L’agenzia, però, non ha indicato con esatteza quale fosse l’età dei pazienti coinvolti. Il vaccino prodotto da Pfizer, in collaborazione con BioNTech, è già stato autorizzato dai 16 anni in su dallo scorso dicembre. Poi, all’inizio di questo mese, la FDA (Food and Drugs Administration) ha esteso l’autorizzazione anche per la somministrazione a bambini di età compresa tra i 12 e i 15 anni. Il 14 maggio il CDC ha avvertito i medici che vi potrebbe essere una certa correlazione tra i casi di miocardite registrati e i vaccini somministrati.
Per comprendere meglio i dati forniti in questo report, ilfatto.it ha intervistato Giuseppe Remuzzi, direttore scientifico dell’istituto di ricerche farmacologiche Mario Negri, il quale ha affermato: “i ragazzi hanno una risposta immune più vivace a molti stimoli e alle infezioni, ma riguardo alla miocardite i numeri a cui si riferisce il CDC sono piccoli. Si tratta di adolescenti e giovani adulti, forse è una coincidenza o forse no. Aspettiamo di avere più dati“.
Il direttore scientifico ha poi sottolineato come i bambini non corrano praticamente quasi alcun rischio contraendo il Covid, poiché “i bambini si infettano, ma di solito non si ammalano, quindi rischiano davvero poco con Covid-19″.
Per quanto riguarda i possibili rischi se non si dovessero vaccinare i bambini, il direttore ha comunque ribadito che per il momento la priorità assoluta è quella di portare a termine la vaccinazione di cinquantenni e sessantenni, per poi proseguire con i quarantenni. “Per arrivare a vaccinare tutti fino ai 18 anni, ammesso di riuscire a mantenere il ritmo attuale, ci vorranno quattro mesi, quindi c’è tempo per pensare ai bambini. Fra l’altro sulla fascia 6 mesi – 11 anni non ci sono studi, né autorizzazioni da parte della FDA”.
Un altro punto abbastanza delicato riguarda la probabilità che determinati eventi avversi si manifestino nei bambini che riceveranno il vaccino.

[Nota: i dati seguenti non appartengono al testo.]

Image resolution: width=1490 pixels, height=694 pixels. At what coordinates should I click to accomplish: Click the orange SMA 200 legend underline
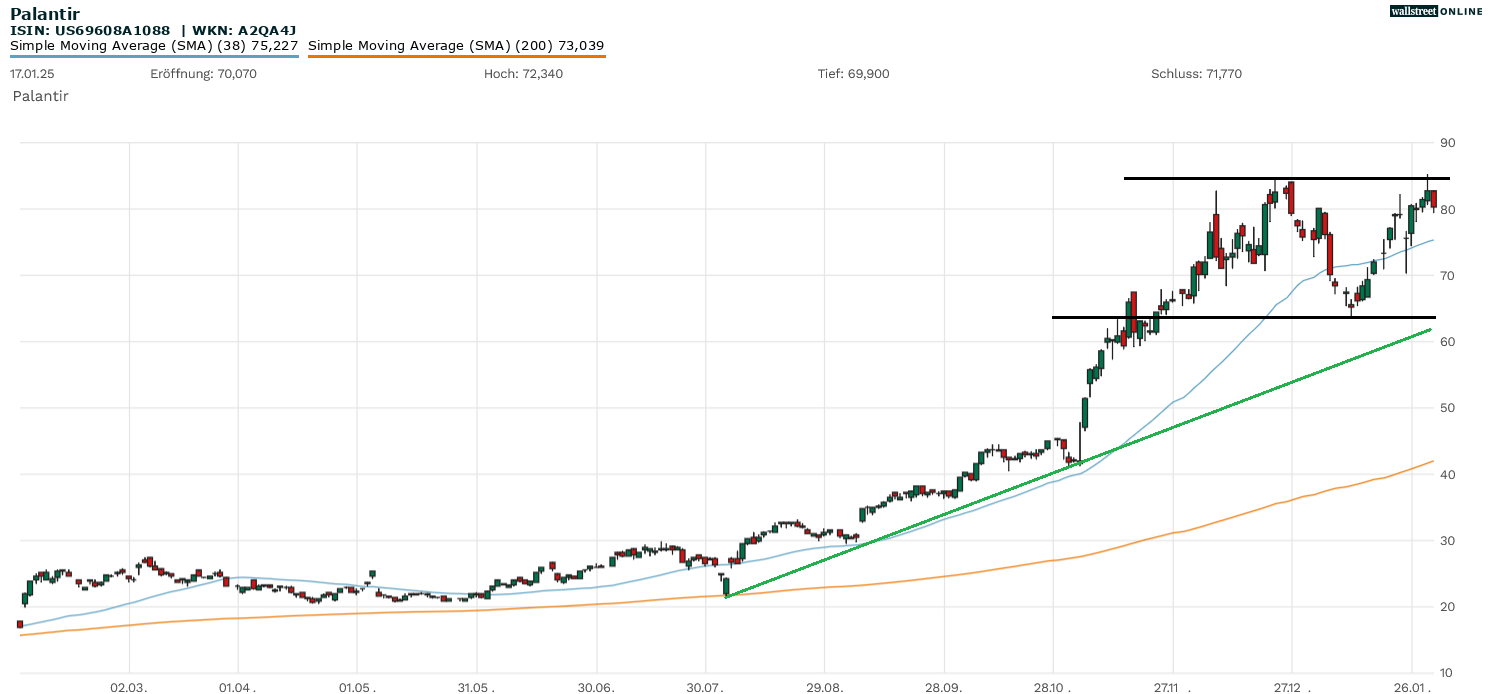coord(456,56)
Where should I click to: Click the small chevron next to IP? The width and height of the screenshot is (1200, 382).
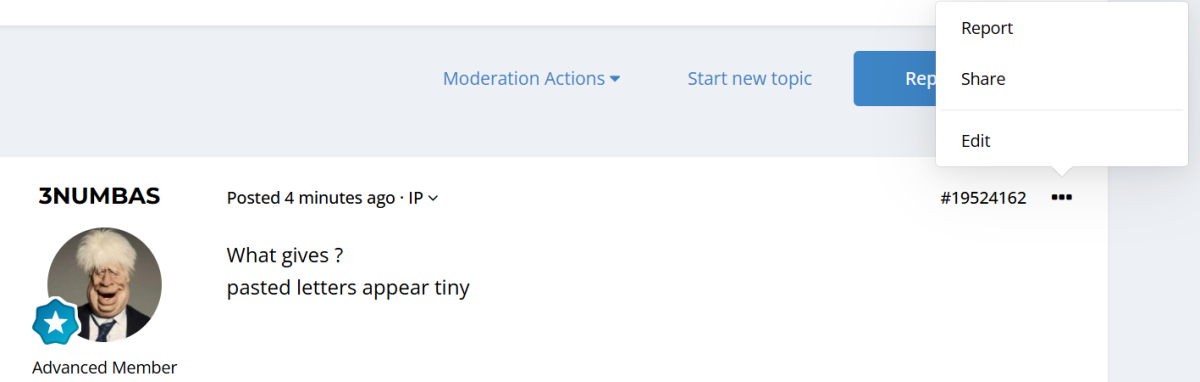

Per questo motivo è lecito domandarsi se anche nelle fasce più giovani, come è accaduto per i soggetti adulti, c’è la possibilità che determinati eventi avversi si verifichino in caso di vaccinazione su larga scala (come i rari casi di trombocitopenia trombotica indotta da vaccino, VITT).
Remuzzi ha risposto: “per accorgersi di effetti rari o rarissimi bisogna aver trattato centinaia di migliaia o anche milioni di pazienti, per questo gli studi di fase 3 non bastano. Serve seguire i pazienti dopo che il farmaco è in commercio, ed è quello che si sta facendo con i vaccini”.
Per quanto riguarda “quello che ormai tutti chiamano il Long Covid, le conseguenze a distanza del Covid-19, non colpisce i bambini quasi mai e quando succede – come emerge da uno studio inglese in bambini e ragazzi dai 5 ai 17 anni – si risolve tutto in 4-8 settimane senza lasciare strascichi rilevanti. Lo studio che ha preso in esame 300mila ragazzi seguiti nel corso di un anno, non è ancora stato pubblicato ma è disponibile, in forma di pre-print“, ossia in forma di bozza non ancora revisionata e valutata da parte di una rivista accademica”.